Diese – auch für andere Gerichte geeignete – weiße Sauce vervollständige man in diesem Fall mit feinzerhacktem Schinken und Parmesankäse. Dann gebe man »verlorene Eier« hinein, daß sie gut von der Sauce bedeckt sind, streue noch einmal Parmesankäse und Butterflocken darüber und lasse alles in der Form fünf Minuten überbacken.

Kleiner Trick für »verlorene Eier«: Ein richtiges »verlorenes Ei« muß nur eben pflaumenweich sein und trotzdem ohne Schale halten. Um das zu erreichen, lasse man die Eier aus der Schale vorsichtig in kochendes Essigwasser gleiten. Nach gut drei Minuten hole man sie am besten mit Hilfe eines Siebes heraus, tue sie in kaltes Wasser und tupfe sie – nach völliger Abkühlung – vorsichtig mit einem Tuch ab.

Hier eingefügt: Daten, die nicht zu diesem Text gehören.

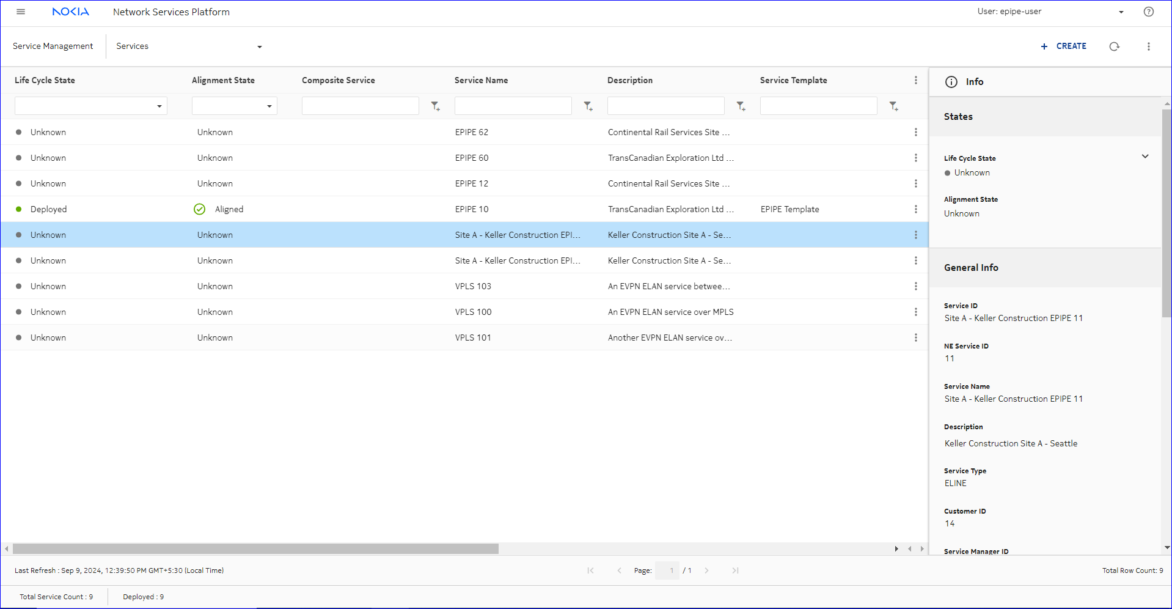Click the CREATE button
Viewport: 1172px width, 609px height.
(x=1064, y=46)
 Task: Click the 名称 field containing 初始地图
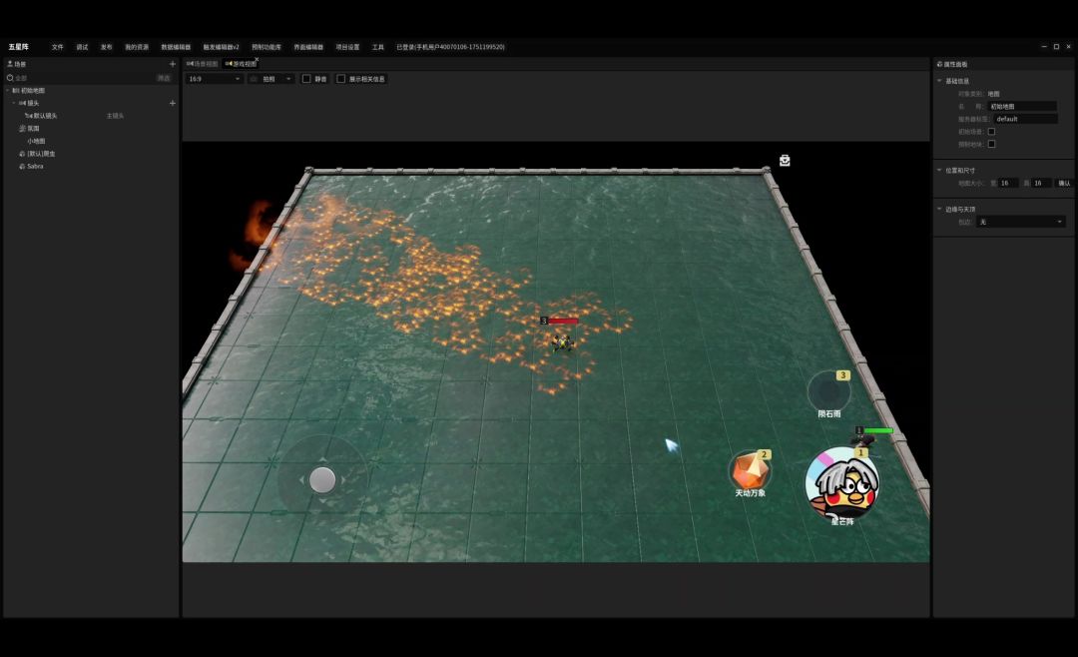pyautogui.click(x=1022, y=106)
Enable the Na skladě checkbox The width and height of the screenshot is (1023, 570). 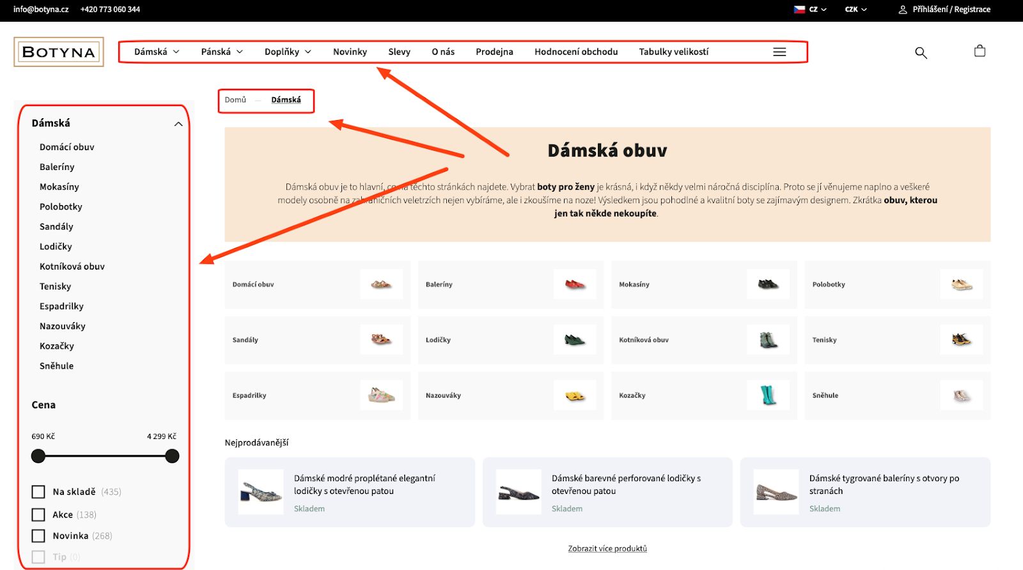coord(38,491)
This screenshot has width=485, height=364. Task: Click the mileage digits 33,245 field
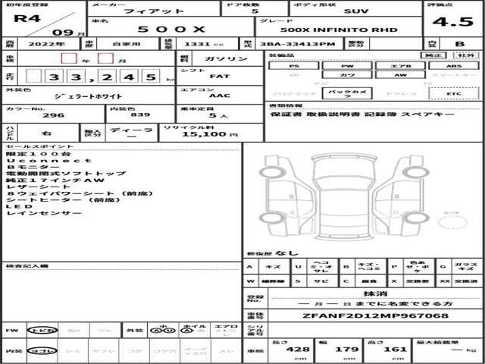click(x=91, y=77)
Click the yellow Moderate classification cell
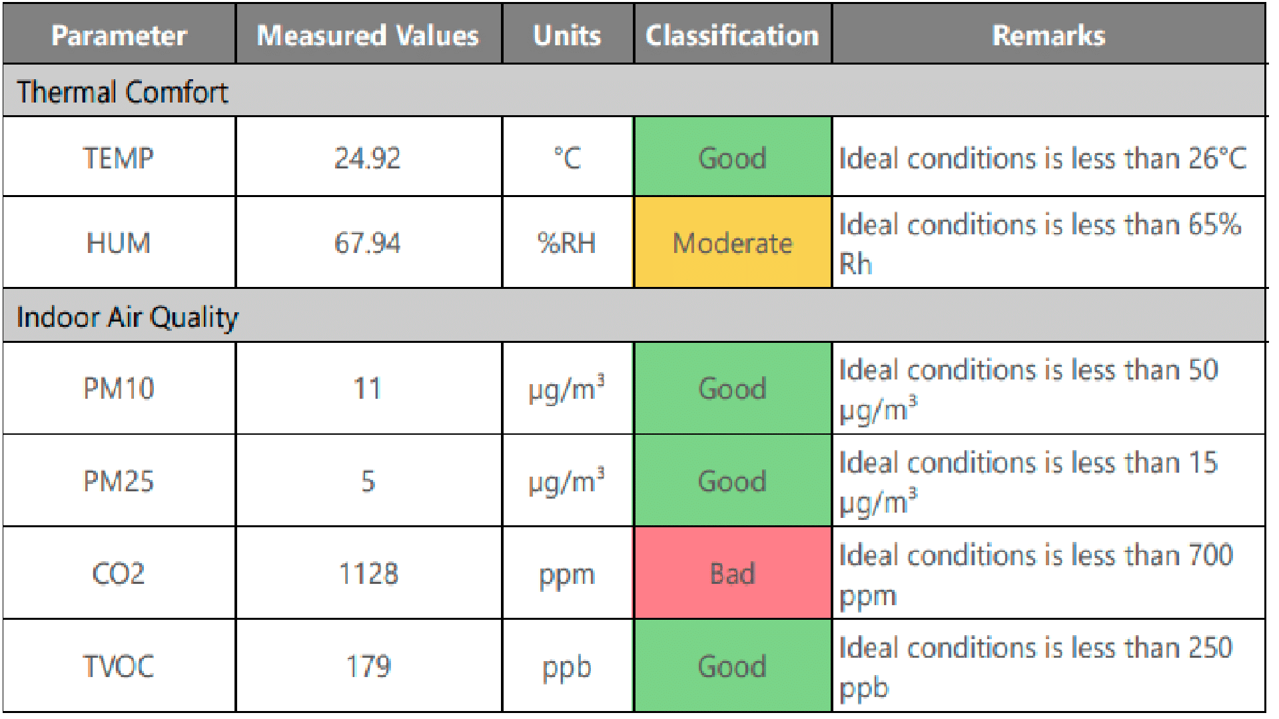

Für den Einkauf der immer wieder erwähnten Muskatnuß sollte man wissen, daß die guten Nüsse rund, schwer und ölhaltig sein sollen, sie dürfen beim Reiben nicht bröckeln. Verhältnismäßig leichte sind meist ohne Aroma und oft wurmstichig. Der leichte mehlige Überzug auf der Nuß stammt vom Kalkwasser, in das die Nüsse vor dem Versand gelegt werden, um sie vor Insektenfraß zu schützen.

Schwedenfrüchte: eine Büchse gemischtes Kompott, gut im Eisschrank gekühlt, mit etwas Rum abgespritzt und mit viel flüssiger Sahne übergossen. Im Notfall kann man auch Büchsensahne verwenden.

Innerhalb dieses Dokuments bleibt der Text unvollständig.